Where does one even begin? First of all, I insulted far more than a mere 29 percent of all my classmates, so the legitimacy of that poll is instantly in doubt. Second, what is wrong with looking after a friend who has had too many? It teaches valuable empathy skills. And only 50 percent have done so? Jesus Christ — that is cause for concern. Wouldn’t you hope and expect someone to do the same for you if you’re sick, injured or hungover? As far as being “interrupted,” well, that’s just too fucking bad. Welcome to the real world, kids. Learn to adapt, for crissakes. When I was a freshman, I bought a high-powered fan to drown the bastards out whenever I needed to get some solid sack time. Zailckas, on the other hand, imagines a world governed by politically correct crybabies. Does she seriously mean to cite this survey as reason for a supposed need to ban alcohol from campuses?

The quality of writing matches the quality of ideas. Readers are inflicted with the sort of bilge only a sober nitwit would commit to page: “I feel like a fluttering spark like the moment a moth collides with a bug-zapper” and “Her syllables, thick with breath, swell like rainwater in the street.” I won’t embarrass Zailckas further by reproducing anymore of the laughably earnest similes she cluttered Smashed with, in an obvious effort to appear literary.

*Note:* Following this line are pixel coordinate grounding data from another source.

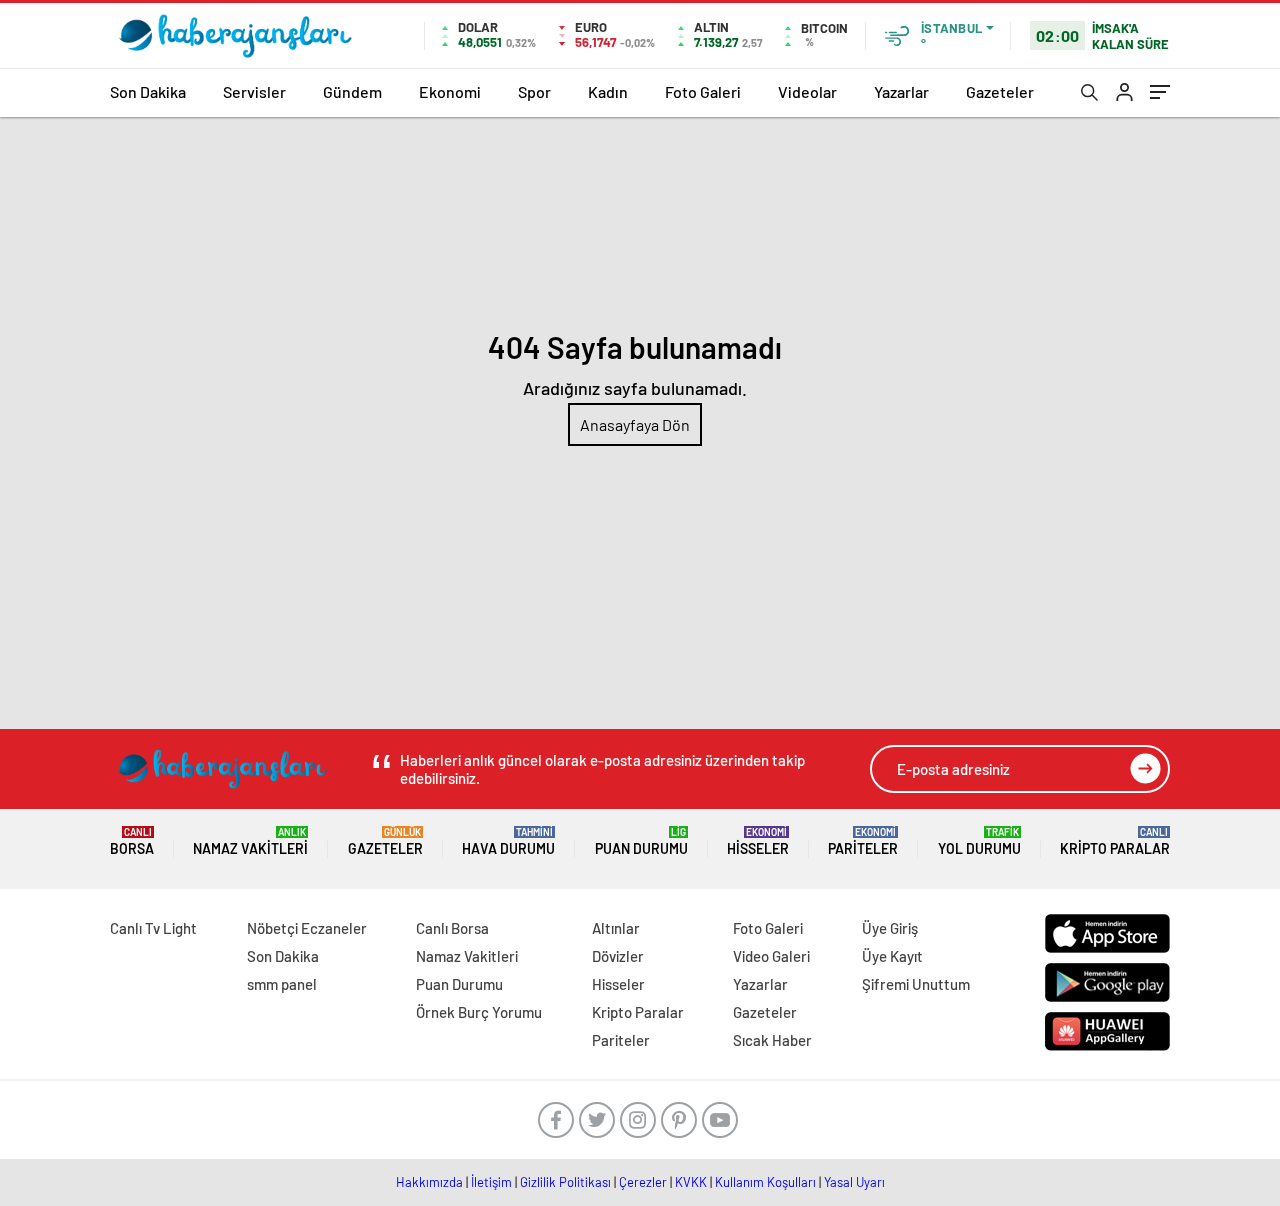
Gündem (352, 91)
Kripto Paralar (1115, 841)
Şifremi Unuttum (916, 984)
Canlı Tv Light (153, 928)
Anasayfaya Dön (635, 424)
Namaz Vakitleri (250, 841)
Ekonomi (450, 91)
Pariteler (863, 841)
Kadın (608, 91)
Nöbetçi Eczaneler (307, 928)
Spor (534, 91)
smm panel (282, 984)
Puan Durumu (641, 841)
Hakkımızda (429, 1182)
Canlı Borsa (452, 928)
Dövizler (618, 956)
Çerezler (643, 1182)
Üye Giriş (890, 928)
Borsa (132, 841)
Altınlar (616, 928)
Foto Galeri (703, 91)
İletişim (491, 1182)
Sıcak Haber (772, 1040)
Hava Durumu (508, 841)
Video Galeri (771, 956)
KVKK (691, 1182)
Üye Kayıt (892, 956)
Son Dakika (148, 91)
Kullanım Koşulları (765, 1182)
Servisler (254, 91)
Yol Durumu (979, 841)
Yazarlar (901, 91)
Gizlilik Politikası (565, 1182)
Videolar (807, 91)
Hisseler (758, 841)
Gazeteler (1000, 91)
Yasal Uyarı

Toward the end, Zailckas resorts to wild ranting and the proverbial wheels come flying off with alarming velocity. In the midst of one of her incoherent, anti-alcohol screeds, she slams booze for making us “think it would take us away from small towns, stressful studies, tedious jobs, or unproductive relationships” without having the foresight to appreciate that alcohol often does give us the verve to move beyond such mundane circumstances. It has certainly helped me leave behind those things. Thoughts breed action and booze conjures rebellious thought. But Zailckas isn’t interested in thought, as she herself admits in the last sentence of a chapter: “I’ve never been one to mind not having a mind of my own.”

And that’s the most obvious explanation for her entire, sad story. The problem is not alcohol; it is Koren Zailckas, the born-again lecturer: “Over the course of writing this book,” says the sage, “I’ve learned that if any of us, girls and women, want true strength born of stability, we need to find a more productive outlet.” Whatever happened to the liberal idea of letting people experience, learn and think things for themselves? I’ll concede that some people who cannot control themselves, like Zailckas, and are just too stupid to know any better, should probably not drink, but why insist upon ruining the fun for the rest of us?

As a writer, Zailckas is self-obsessed with an eye for irrelevant details. If this is an autobiography, it’s not one anyone will ever care to read. Except for the moments that explain the euphoria of alcohol consumption, it’s an entirely useless piece of bile served up for parents and other tight-asses already hellbent on banishing booze from our world anyway.

Smashed is not so much a book as it is a boring diary from a mediocre writer who was damned lucky to get a publishing deal in the first place.